All of the standard COPY options can be passed as kwargs. See the copy() method for all options.

Core API

Table and View API

Table and view utilities are a series of helper methods, all built off of commonly used SQL queries run against the Redshift database.

class parsons.databases.redshift.redshift.RedshiftTableUtilities[source]

table_exists(table_name, view=True)[source]

Check if a table or view exists in the database.

Args:

table_name: str: The table name and schema (e.g. myschema.mytable).
view: boolean: Check to see if a view exists by the same name

Returns:

boolean: True if the table exists and False if it does not.

get_row_count(table_name)[source]

Return the row count of a table.

SQL Code

SELECT COUNT(*) FROM myschema.mytable

Args:

table_name: str: The schema and name (e.g. myschema.mytable) of the table.

Returns:

int

rename_table(table_name, new_table_name)[source]

Rename an existing table.

Note

You cannot move schemas when renaming a table. Instead, utilize the table_duplicate(). method.

Args:

table_name: str: Name of existing schema and table (e.g. myschema.oldtable)
new_table_name: str: New name for table with the schema omitted (e.g. newtable).

move_table(source_table, new_table, drop_source_table=False)[source]

Move an existing table in the database.It will inherit encoding, sortkey and distkey. Once run, the source table rows will be empty. This is more efficiant than running "create newtable as select * from oldtable".

For more information see: ALTER TABLE APPEND

Args:

source_table: str: Name of existing schema and table (e.g. my_schema.old_table)

(SOURCE DATA):
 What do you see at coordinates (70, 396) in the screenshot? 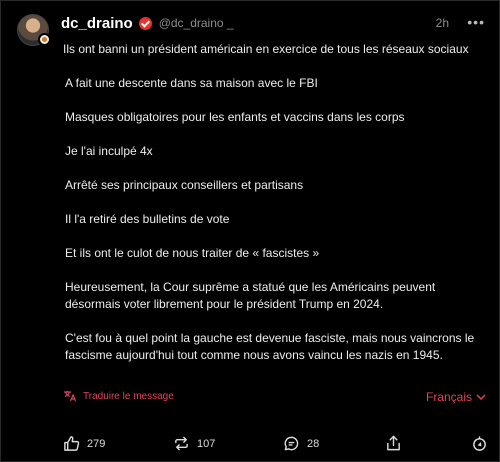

(EXPLORE THE MATERIAL):
#1 In the Redshift table utilities text, what happens to the source table's rows once move_table has run?
#2 Summarize the Redshift table utilities text in two sentences.
#3 Pick up the Redshift table utilities text after its last line and keep writing it.

(EXERCISE RESULTS):
#1 They are empty.

#2 The RedshiftTableUtilities class offers helper methods built on commonly used SQL queries run against a Redshift database. They check whether a table or view exists, return a table's row count, rename a table without moving it to another schema, and move a table so that it keeps its encoding, sortkey and distkey.

#3
new_table: str: New name of schema and table (e.g. my_schema.newtable)
drop_original: boolean: Drop the source table.

Returns:

None

populate_table_from_query(query, destination_table, if_exists='fail', distkey=None, sortkey=None)[source]

Populate a Redshift table with the results of a SQL query, creating the table if it doesn’t yet exist.

Args:

query: str: The SQL query
destination_table: str: Name of destination schema and table (e.g. mys_chema.new_table)
if_exists: str: If the table already exists, either fail, append, drop, or truncate the table.
distkey: str: The column to use as the distkey for the table.
sortkey: str: The column to use as the sortkey for the table.

duplicate_table(source_table, destination_table, where_clause='', if_exists='fail', drop_source_table=False)[source]

Create a copy of an existing table (or subset of rows) in a new table. It will inherit encoding, sortkey and distkey.

Args:

source_table: str: Name of existing schema and table (e.g. myschema.oldtable)
destination_table: str: Name of destination schema and table (e.g. myschema.newtable)
where_clause: str: An optional where clause (e.g. where org = 1).
if_exists: str: If the table already exists, either fail, append, drop, or truncate the table.
drop_source_table: boolean: Drop the source table

union_tables(new_table_name, tables, union_all=True, view=False)[source]

Union a series of table into a new table.

Args:

new_table_name: str: The new table and schema (e.g. myschema.newtable)
tables: list: A list of tables to union
union_all: boolean: If False will deduplicate rows. If True will include duplicate rows.
view: boolean: Create a view rather than a static table

Returns:

None

get_tables(schema=None, table_name=None)[source]

List the tables in a schema including metadata.

Args:

schema: str: Filter by a schema
table_name: str: Filter by a table name

Returns:

Parsons Table: See Parsons Table for output options.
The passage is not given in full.